Introduction
Meltdown is an open-source Android client for Fever RSS. This is me trying to solve a personal need: I want a good RSS reader on my new hardware from Google I/O. And that lovely 7" Nexus screen really demands a good feed reader.
It's written for people with lots of RSS feeds, preferably organized into groups, with lots of news items. I also put a lot of effort into the sync code, so you can easily read news in multiple places and not see duplicates.
To use it, you must have an installed copy of Fever server. This is just a client.
Please email me if you want to hack on it; I can always use help as my time is limited.
Current Features
- Speed. In-memory data structures, with on-disk JSON files for entries; nice and fast. No excess graphical crap, just fast text and listview display. Designed for high-volume consumers of RSS like myself. My #1 goal was to make this super fast.
- Low battery usage - uses Alarm service and background process to refresh the lists every fifteen minutes, using the 'inexact repeating' mode to avoid excess wakeups.
- Compressed downloads - if your Apache is configured, it'll transfer the data using gzip compression to save time and bytes.
- SSL support - as of 0.9.2, the communications code uses HttpURLConnection and thus inherits SSL support. You have to have a working chain of trust (root CA), but it works fine with my seven dollar SSL cert from GoDaddy.
- Local cache - all items are encoded as JSON and written to disk, so if you reboot or kill the app it won't need to re-pull everything again.
- HTTP response cache added as of 0.9.1, uses 10MB of disk to speed things up as per Android recommendations.
- Asynchronous mark-as-read and mark-as-saved using AsyncTask - when you hit 'Next' it's done in the background.
- In the Item view, in addition to the ususal sharing menu I've also added a tickler-file function. This lets you set a calendar entry to remind yourself in a week (or whenever). I use this to do things like 'Remind me to check this out in a couple weeks when it's due to ship.' Very handy!
- Uses efficient and secure LocalBroadcastManager to communicate between the background service and the foreground views.
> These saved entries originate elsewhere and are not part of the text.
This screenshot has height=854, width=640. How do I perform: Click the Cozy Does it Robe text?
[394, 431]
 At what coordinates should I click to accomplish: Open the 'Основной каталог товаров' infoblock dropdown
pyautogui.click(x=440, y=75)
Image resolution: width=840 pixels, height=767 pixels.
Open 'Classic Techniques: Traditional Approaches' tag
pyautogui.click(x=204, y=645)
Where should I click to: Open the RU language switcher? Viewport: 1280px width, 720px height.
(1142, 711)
- No excessive permissions Requires only Internet and 'run in background' permissions, does not use or need any data or other apps. Inspect the code and build it yourself if you like!
- No phone-home BS. I hate that. So should you. At no time will it ever contact anything other than the server you designate.
- Read in multiple places - the next sync will remove anything you've already seen, or you can hit refresh manually at any time.
- Does not have group management or feed management. The Fever API has not added these, and I tend to think they're better done via the Fever web app anyway.
- Simple flow-oriented interface - Feed title and author at the top of the screen, followed by title and content. The bottom of the screen has the 'load URL' button, the timestamp (using human-readable relative-time strings such as '2 hours ago') and the 'Next' button. Two buttons! Everything else is in the share menu and options menu.
Current status
Current bugs and in-progress
Future plans and ideas
- Switch to EventBus for service/activity sync; seems to work well and would solve a set of bugs.
- Coalesce mark-as-read and do them all at once when the Downloader runs, would help reduce battery usage since every mark will fire up the radio and stack.
- Swipe gestures - left for save, right for mark-as-read (ideas from Tomas Varil)
- The ListViews work fine on my nexus7 tablet, and present an info-dense display, but I'd like to try fragments and a landscape-mode, two-column display there. Especially now that the nexus 10 is out.
- Add favicons to item list - I wrote the code to download the favicons, but am still trying to figure out where they add utility.
- Use persistent notifications to show background fetches; nice and unobtrusive.
- More preferences
- Tabbed interface for unread/read/sparks/kindling/saved
Background information, tools and credits
- The Fever REST API is elegant, simple and returns either JSON or XML. I can think of no reason to use XML, so JSON it is.
- The API widget is really helpful for poking at the API and responses. I'm also using this graphical http client as well, which helped me sort out the header needed to get authentication working. The scripts directory has a copy of the widget for convenience.
- Since I'm developing for the Galaxy Nexus and Nexus 7, the current target API is 4.0, but it could probably run on older devices. I also develop and test on my Galaxy S3 (Verizon).
- The code from RssReader.java is copyright 2007 by the Android Open Source Project under the Apache 2.0 license for which I am grateful. The ListItem stuff is poorly documented, so that code was a big help. I used their ListView and excerpt code nearly verbatim.
License
This code is open source under the CC BY 3.0 terms. I'd appreciate a note if you make use of it, please. Other than that, I'd be pleased if you found it useful either whole or in part.